Meet Jen...

Personal experiences

Some of our members have generously agreed to share their stories with us. We hope that these stories will help people who are affected by a cancer diagnosis to see that they aren’t alone and to learn from how others have coped.

Jen, Breast cancer 

When were you diagnosed and what with?

I was diagnosed on the 23rd October 2015 with kidney cancer.

How did you find out you had cancer?

I had previously suffered from a lot of illness about 10 months before my diagnosis. During those 10 months I had looked very pale, lost a lot of weight and felt very tired. However, I put this down to recovering from the previous illness! I was feeling particularly unwell about a month before my diagnosis. I felt quite sick and had a loss of appetite and had noticed blood in my urine, at the time however, I thought that I was spotting as I am on the contraceptive pill.
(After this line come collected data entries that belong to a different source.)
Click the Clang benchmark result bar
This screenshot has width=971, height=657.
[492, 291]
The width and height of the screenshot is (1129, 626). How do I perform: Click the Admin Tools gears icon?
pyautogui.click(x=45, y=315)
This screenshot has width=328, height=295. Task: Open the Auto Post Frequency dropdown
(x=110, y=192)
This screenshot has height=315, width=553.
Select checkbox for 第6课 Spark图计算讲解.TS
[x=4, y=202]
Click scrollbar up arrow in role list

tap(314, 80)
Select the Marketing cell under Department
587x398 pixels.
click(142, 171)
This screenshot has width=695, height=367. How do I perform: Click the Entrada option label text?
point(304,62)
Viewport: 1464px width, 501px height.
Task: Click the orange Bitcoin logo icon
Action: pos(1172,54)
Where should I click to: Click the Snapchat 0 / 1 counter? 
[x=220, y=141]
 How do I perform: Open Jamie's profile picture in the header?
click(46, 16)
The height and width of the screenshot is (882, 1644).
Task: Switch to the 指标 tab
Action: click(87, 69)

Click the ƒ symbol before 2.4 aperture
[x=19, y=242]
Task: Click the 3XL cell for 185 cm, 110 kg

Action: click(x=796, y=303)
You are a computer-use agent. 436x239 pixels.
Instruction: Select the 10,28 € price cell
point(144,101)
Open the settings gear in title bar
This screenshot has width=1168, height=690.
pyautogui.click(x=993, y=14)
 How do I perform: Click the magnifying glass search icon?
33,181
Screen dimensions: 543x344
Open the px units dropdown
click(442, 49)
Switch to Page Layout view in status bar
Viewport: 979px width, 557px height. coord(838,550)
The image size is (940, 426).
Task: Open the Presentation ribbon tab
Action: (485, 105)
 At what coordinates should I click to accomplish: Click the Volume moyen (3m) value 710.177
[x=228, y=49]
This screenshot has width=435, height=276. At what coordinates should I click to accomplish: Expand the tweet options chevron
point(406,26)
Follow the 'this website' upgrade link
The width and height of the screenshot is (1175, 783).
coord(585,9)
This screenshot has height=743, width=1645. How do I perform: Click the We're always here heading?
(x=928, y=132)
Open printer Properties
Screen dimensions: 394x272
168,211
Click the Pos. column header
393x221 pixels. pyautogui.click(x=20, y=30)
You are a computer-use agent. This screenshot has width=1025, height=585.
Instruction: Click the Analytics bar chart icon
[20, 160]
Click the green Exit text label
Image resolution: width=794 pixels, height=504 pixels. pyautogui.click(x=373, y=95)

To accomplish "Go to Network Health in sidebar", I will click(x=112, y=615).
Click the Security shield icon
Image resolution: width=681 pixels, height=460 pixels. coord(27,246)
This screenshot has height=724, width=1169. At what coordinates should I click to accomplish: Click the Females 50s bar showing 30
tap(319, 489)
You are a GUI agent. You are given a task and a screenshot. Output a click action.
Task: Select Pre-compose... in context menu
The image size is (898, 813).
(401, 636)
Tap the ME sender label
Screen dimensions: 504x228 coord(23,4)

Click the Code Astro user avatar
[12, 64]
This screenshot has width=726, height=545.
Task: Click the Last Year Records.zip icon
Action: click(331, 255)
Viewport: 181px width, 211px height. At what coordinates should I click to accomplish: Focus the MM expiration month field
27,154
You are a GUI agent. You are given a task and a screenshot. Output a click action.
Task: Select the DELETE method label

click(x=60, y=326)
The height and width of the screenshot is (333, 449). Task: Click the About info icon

One night I woke up in terrible pain and my left side (at the waist and back) was pinching internally and aching. I visited the doctor that day and by then my urine looked the colour of Coca Cola! I was diagnosed with a water infection but after a week of antibiotics and no change in urine colour or pain, I went back to the doctors. I was referred for an ultrasound which I had a few weeks later. They then found a 10cm mass on my left kidney and referred me for a CT scan which I had about 10 days later. That's when they found the cancer. I received a call from my urologist that night.  

What did you think and feel when you were diagnosed?

Honestly, I wasn't really sure how to act. I made a few jokes while everyone around me was very upset but I didn't cry (I did when I was told it had come back!) but I felt like I’d known what it was - almost that I'd been telling myself it wasn't going to be good news for a while. Not that you can really ever prepare yourself for such news, but I think my head I'd accepted that it was going to be cancer. 

How did the people around you react?

Everyone was very shocked and very upset. I had a lot of outreach and incredible support from people. I was thoroughly showered in flowers, cards and gifts and it was so lovely to know that people were there for me. I think for some people it has been hard for them to express their sorrow and others have been shocked when I've told them how old I am - they have become visibly upset and that's always hard to see. It's great though when people treat me in the same way they did before as it's so important that people understand that cancer does not define us! 

What treatment did you have?

I had a laproscopic nephrectomy (key hole surgery to take my left kidney out!) and then took part in a clinical trial for immunotherapy which meant that I would have two drugs given intravenously every three weeks. Before the trial I also had treatment to have some of my eggs frozen and for some embryos to be frozen too. I have participated in the trial for 6 months and now I am currently taking chemotherapy, I take a tablet a day for two weeks and then have a week off and I have a scan every three months.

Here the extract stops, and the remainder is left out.